By Emil Danielyan
The nuclear power plant at Metsamor, which generates over 40 percent of Armenia’s electricity, resumed power supplies on Thursday after standing idle for four months. Its longer-than-expected stoppage has cost the country several million dollars in additional expenses.
“The nuclear plant was successfully connected to the central power grid this morning,” its managing director, Suren Azatian, told RFE/RL. He said Metsamor’s only operating reactor, halted for regular maintenance and refuelling in early July, was reactivated on Tuesday.
The plant’s re-activation, originally slated for late August, has been delayed by the lack of funds to pay for fresh nuclear fuel from Russia. The fuel was delivered to Armenia last month only after a $4 million advance paid by the Armenian government. The rest of the $13 million bill is to be paid within the next three months. The government has still to decide how to raise the money.
Azatian said the maintenance measures carried out at the facility since July have further boosted its safety. He claimed that “the reactivation process has proceeded perfectly” despite the widespread discontent among the plant’s employees who have not been paid since June. The Metsamor staff have repeatedly threatened to go on strike over the wage arrears. The government has promised that they will receive their July salaries this week, according to Azatian.

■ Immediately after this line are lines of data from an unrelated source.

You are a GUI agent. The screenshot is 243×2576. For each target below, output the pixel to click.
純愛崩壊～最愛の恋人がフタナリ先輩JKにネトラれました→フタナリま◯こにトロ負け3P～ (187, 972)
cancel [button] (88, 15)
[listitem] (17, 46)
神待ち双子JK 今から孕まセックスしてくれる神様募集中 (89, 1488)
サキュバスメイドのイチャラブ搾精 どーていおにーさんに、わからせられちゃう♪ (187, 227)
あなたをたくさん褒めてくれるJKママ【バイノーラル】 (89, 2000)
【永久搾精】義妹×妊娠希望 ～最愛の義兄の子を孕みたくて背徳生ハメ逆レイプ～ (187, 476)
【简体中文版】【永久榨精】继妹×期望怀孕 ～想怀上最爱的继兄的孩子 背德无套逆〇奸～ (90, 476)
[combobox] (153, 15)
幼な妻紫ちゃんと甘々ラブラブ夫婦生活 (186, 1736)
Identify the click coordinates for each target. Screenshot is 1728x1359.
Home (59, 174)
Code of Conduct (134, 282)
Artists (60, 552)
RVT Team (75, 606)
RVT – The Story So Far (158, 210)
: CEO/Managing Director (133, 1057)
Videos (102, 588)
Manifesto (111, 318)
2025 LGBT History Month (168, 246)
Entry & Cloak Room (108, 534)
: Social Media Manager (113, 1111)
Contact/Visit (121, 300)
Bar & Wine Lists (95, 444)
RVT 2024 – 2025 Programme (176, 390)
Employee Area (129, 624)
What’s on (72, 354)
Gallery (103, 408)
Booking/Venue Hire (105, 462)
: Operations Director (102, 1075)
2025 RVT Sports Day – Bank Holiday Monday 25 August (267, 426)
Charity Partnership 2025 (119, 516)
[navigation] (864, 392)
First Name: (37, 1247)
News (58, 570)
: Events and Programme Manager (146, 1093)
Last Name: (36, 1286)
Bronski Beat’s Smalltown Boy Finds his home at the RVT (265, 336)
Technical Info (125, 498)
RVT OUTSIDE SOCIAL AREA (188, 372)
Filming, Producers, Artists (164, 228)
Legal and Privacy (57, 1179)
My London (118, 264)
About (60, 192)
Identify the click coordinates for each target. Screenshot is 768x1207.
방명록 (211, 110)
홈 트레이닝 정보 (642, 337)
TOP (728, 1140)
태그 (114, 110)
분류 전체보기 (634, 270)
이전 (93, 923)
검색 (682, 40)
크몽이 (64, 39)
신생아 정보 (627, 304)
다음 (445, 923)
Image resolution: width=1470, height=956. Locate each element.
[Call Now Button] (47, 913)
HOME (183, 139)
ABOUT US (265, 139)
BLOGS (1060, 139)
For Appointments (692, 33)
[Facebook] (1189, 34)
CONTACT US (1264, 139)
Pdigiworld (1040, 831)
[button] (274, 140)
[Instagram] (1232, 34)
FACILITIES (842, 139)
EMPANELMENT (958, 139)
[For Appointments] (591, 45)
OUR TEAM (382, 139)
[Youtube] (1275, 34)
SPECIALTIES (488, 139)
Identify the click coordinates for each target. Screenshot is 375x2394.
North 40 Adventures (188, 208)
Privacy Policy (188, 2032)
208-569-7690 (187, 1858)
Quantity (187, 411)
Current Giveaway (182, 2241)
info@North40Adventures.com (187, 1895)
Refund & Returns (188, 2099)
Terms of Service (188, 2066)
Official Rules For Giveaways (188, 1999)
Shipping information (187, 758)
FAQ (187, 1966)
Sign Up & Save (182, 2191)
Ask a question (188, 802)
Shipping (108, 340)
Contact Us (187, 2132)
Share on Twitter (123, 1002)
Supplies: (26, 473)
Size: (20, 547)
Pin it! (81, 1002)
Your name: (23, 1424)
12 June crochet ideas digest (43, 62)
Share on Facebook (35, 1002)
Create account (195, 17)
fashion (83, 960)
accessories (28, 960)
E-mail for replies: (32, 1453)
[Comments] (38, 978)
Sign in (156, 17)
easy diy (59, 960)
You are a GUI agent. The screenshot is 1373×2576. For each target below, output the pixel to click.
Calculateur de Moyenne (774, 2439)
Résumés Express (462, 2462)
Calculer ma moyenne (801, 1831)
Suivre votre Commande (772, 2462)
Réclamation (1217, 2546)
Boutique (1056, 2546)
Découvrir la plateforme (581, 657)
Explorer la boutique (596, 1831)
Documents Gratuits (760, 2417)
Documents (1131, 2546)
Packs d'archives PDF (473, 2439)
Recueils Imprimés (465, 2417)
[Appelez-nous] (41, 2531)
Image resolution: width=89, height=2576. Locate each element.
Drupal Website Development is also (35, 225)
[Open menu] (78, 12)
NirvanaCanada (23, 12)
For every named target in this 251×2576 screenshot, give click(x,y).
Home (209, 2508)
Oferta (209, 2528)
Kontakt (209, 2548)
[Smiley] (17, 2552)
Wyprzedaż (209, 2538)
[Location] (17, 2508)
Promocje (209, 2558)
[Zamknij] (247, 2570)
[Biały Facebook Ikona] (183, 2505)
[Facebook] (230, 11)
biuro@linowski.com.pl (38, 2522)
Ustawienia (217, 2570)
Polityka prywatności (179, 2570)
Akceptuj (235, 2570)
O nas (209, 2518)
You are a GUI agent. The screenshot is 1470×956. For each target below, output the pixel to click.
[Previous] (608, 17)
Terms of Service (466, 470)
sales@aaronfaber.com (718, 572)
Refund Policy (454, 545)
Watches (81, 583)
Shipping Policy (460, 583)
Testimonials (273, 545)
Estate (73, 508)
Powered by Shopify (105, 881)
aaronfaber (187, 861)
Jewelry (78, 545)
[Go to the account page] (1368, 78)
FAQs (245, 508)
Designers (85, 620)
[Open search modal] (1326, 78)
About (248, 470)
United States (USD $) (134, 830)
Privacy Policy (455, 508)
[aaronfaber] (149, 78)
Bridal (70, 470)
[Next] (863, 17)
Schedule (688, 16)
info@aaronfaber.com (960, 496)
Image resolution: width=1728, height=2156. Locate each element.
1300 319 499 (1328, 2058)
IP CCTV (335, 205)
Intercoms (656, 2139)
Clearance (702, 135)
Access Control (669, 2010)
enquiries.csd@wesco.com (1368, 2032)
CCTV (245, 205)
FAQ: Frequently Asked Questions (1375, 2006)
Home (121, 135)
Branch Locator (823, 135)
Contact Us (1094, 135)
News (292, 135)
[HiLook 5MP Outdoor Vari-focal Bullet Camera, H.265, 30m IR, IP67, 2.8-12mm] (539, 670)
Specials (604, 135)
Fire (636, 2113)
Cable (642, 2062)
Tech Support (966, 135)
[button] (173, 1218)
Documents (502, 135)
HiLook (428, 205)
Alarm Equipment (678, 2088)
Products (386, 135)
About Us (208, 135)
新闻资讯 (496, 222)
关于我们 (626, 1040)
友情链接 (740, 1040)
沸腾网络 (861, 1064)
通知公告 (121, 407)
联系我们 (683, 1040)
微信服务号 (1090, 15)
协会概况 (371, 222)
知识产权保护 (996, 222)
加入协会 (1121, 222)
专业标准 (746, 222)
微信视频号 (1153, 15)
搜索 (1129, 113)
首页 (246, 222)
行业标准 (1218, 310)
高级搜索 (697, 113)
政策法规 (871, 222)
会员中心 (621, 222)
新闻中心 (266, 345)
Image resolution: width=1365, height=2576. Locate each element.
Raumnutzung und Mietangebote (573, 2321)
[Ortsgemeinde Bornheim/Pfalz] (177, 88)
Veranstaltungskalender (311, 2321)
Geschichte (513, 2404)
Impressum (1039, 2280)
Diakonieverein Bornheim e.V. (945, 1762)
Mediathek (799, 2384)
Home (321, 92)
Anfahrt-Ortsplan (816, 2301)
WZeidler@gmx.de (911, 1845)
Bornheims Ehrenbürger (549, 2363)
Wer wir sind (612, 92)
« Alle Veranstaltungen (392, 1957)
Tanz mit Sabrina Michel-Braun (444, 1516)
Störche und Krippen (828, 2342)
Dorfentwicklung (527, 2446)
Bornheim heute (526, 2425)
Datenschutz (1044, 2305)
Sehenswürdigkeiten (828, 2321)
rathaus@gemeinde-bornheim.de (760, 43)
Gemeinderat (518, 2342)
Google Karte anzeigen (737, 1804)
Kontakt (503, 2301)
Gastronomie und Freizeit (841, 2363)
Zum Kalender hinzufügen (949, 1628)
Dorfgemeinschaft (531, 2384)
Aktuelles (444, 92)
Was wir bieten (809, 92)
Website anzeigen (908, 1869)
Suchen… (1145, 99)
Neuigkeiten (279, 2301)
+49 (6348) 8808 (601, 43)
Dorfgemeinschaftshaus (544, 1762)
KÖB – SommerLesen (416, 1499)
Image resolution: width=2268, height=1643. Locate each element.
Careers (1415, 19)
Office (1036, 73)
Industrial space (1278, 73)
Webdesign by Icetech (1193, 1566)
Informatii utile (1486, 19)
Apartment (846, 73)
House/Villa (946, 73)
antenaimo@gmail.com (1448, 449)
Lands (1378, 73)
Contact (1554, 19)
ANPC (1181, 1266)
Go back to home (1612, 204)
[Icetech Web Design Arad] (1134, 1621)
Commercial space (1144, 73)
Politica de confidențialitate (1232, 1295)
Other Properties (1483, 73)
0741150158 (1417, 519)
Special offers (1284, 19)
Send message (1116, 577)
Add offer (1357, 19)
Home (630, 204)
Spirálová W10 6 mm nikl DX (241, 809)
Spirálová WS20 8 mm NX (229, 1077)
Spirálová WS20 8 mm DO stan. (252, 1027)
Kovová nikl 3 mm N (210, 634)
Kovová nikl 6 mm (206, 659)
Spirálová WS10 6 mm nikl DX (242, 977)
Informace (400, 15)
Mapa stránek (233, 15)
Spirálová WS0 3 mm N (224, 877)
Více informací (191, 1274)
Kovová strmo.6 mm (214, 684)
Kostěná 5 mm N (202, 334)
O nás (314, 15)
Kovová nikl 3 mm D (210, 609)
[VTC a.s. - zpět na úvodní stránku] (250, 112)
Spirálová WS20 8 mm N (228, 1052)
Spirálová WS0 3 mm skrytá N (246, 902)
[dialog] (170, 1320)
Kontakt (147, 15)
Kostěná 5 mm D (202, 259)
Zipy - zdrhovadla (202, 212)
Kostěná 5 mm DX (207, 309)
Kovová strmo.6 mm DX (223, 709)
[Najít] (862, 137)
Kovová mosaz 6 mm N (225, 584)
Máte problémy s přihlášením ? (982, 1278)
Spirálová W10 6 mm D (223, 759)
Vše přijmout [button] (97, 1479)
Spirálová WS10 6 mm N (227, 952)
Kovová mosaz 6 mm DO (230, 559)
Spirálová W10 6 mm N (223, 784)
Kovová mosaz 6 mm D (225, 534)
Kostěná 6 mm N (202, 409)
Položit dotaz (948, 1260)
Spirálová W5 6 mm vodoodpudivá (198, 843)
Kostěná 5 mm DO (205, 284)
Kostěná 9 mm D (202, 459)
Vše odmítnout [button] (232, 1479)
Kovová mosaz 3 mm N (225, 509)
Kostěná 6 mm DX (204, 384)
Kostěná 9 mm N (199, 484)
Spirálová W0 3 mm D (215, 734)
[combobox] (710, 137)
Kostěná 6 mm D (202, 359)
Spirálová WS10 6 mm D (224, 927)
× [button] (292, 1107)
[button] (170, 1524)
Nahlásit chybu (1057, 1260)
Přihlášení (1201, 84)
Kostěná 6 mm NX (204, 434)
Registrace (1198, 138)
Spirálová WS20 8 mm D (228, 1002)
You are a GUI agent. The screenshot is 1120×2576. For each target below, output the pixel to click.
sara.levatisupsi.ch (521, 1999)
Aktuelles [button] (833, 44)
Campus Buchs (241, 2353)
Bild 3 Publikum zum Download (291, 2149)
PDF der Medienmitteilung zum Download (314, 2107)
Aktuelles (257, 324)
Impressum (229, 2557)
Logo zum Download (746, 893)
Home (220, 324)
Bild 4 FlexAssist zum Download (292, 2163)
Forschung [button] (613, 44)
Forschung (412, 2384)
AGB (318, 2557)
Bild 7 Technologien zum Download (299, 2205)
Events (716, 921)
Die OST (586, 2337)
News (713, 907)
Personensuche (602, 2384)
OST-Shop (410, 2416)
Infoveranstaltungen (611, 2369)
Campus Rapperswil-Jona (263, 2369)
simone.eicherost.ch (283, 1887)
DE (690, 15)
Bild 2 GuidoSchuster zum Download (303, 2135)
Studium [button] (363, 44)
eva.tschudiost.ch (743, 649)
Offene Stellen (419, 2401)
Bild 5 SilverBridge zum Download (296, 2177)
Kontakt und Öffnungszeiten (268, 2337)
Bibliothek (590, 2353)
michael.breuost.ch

The United States and the European Union have in the past expressed concern at the safety of Metsamor’s Soviet-era reactor and are pushing for its shutdown in 2004.
The Armenian authorities, however, insist that the plant is safe enough to operate for at least several more years until they find a substitute for the relatively cheap nuclear energy.
Armenia had to double imports of Russian natural gas, used by the thermal power plants, to make up for the electricity shortfall caused by Metsamor’s stoppage. The national gas distributor, Armrosgazprom, has since incurred fresh debts to Russia’s ITERA gas exporter.
The government approved on Thursday an $5 million emergency loan to Armosgazprom that will be used for the repayment of its debt to ITERA.